A John Deere combine.

As he gracefully maneuvered the soybean-filled behemoth, Jerry wondered out-loud what his father, a farmer who grew up in the earlier half of the 20th century, would say about the use of these contraptions.

In his father’s time, about 12,000 corn plants would grow on an acre, and on a good day, they could harvest 100 bushels. Jerry now crams 35,000 plants on an acre and can harvest 9,000 bushels a day (with newer equipment, that number can reach 30,000 bushels per day). Do the math, and we have the ability to harvest as much as 300 times more corn on the same amount of land and in the same amount of time as they did a century ago. Combines have replaced a significant amount of labor; Jerry only spends 130 hours a year — a little over three work weeks — harvesting 500 acres.

Conventional agriculture depends upon the substitution of labor with machines and chemicals to produce the high yields that are at the base of the cheap and abundant food supply in this country.
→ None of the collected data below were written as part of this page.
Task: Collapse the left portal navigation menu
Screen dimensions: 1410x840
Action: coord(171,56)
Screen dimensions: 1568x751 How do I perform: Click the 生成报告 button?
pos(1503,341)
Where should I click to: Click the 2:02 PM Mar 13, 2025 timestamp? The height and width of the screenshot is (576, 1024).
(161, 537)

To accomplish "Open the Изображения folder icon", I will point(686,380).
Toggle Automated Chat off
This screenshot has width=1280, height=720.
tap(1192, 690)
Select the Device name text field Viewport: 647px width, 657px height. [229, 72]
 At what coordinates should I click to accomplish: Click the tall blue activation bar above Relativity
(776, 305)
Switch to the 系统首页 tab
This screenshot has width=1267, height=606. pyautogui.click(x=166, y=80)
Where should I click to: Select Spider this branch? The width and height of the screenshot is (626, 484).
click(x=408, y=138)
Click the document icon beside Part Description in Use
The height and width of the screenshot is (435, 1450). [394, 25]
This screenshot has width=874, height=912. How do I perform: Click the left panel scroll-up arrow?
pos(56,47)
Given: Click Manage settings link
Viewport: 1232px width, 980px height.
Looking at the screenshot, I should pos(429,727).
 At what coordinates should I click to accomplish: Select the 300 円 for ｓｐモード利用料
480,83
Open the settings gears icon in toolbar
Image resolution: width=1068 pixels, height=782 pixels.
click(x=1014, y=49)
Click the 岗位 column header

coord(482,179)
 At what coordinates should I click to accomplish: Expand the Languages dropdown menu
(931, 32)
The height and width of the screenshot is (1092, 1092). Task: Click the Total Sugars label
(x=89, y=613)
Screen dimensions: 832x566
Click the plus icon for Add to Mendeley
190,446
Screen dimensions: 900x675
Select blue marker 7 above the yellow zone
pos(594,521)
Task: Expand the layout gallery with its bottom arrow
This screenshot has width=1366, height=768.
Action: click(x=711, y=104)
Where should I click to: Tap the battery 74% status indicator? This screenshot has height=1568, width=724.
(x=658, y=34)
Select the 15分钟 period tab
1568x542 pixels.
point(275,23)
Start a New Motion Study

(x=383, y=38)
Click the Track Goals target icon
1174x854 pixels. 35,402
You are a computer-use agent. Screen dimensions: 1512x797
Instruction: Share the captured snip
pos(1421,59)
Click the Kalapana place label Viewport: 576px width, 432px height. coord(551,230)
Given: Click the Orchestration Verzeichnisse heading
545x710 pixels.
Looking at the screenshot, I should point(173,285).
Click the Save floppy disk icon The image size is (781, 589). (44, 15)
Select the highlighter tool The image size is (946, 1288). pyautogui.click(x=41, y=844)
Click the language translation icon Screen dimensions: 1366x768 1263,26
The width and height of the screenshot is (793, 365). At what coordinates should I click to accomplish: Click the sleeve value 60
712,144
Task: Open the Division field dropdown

And some of the substitution is good; harvesting grains by hand like Jerry’s father did when he was younger is tedious work that few would choose to do.

But this trade-off has come back to bite the behind not only of the people who eat cheap food, drink pesticide-laden water, or live in dying rural communities, but also the conventional farmers who are sowing the seeds of their own demise.

As the combine shaves the soybean plants off of the fields, Jerry wonders whether his 28-year-old son, Kyle, will be able to make it as a farmer. Jerry has been able to be successful thanks to a mix of factors — adopting no-till practices, finding reasonable rent rates for land from neighbors, and having a knack for fixing large machinery — without following the trend of getting bigger, buying more land, and owning larger and larger machines. (The average farmer around here farms at least 5 times the amount of acres as Jerry and boasts the latest John Deeres.) And for several years, of course, Jerry had an off-farm source of income.

Filling up the grain tank.

Filling up the grain tank.

But to stay in the farming game, Kyle will have to upgrade his machinery and find more land to buy or rent, at quickly increasing prices. To cover the high input costs (machinery, chemicals, seed, land), farmers have to squeeze as many bushels as they can as quickly as they can from an acre. To do so, they have to buy the highest-yielding seed technology, the fastest combine, those extra acres of fertile Iowa ground — to then have to squeeze even more bushels off of the land to cover the new costs. It is a vicious cycle, aided by farm programs that reward farmers for high yields of a handful of commodity crops.

Jerry shakes his head. “He wouldn’t call this farming,” he says, referring to what his father would say to the use of large, powerful machines to harvest acres upon acres of corn and soybeans.

These machines, not the farmers, control farming and are often times in commodity production the difference between a farmer who breaks even and maybe makes some money, and one who continues to go into debt.

The next generation of combines doesn’t even require a driver; using GPS systems and computer systems, farmers are and will be able to program machinery to do the job without them at the wheel. Many would view this just-about-complete removal of human labor from farming as the natural progression of our industrial food system and as the great benefit of a production system that so ravages our environment, health, and communities.

But have we gone too far and become slaves of a system we created? Ostensibly designed to support new and aspiring grain farmers, high-production farm technologies actually undermine their ability to work the land.